> **Problem description**: Quote the rows below exactly, everything from the line containing "Given: Click the five-star rating icons" down to the line containing "Collapse the Participantes panel chevron", with both of those lines included, and leave out the pictures.

> **Material supplied**:
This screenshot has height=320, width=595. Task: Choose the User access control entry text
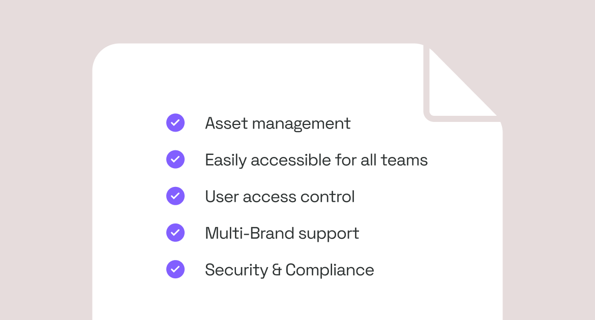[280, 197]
--
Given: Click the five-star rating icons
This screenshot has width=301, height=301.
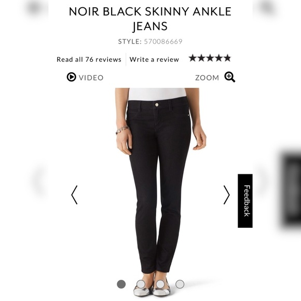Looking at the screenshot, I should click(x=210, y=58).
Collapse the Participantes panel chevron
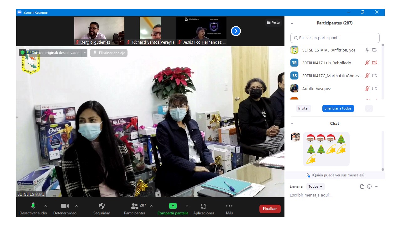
* * *
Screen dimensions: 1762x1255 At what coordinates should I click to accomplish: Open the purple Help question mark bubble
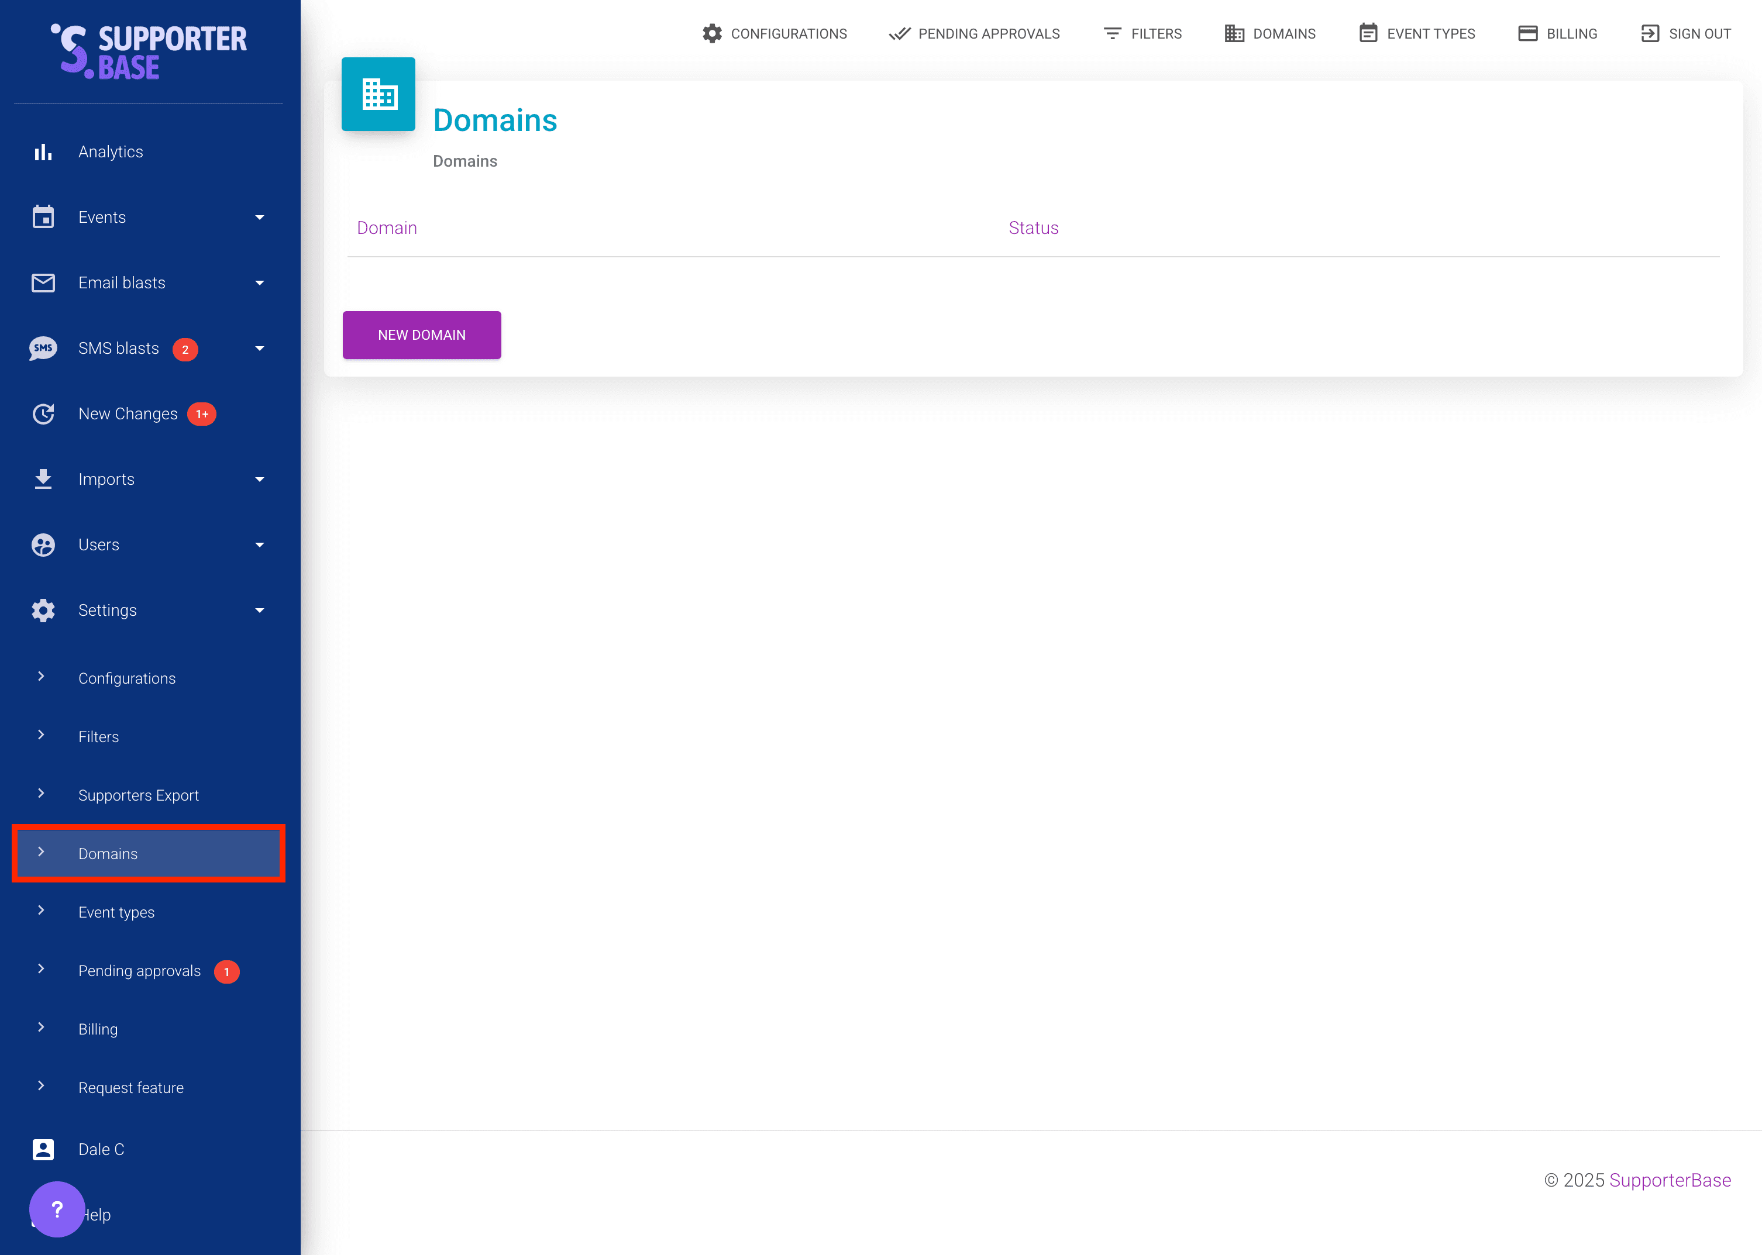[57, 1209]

> **Response**:
Given: Click the five-star rating icons
This screenshot has width=301, height=301.
Looking at the screenshot, I should click(x=210, y=58).
Collapse the Participantes panel chevron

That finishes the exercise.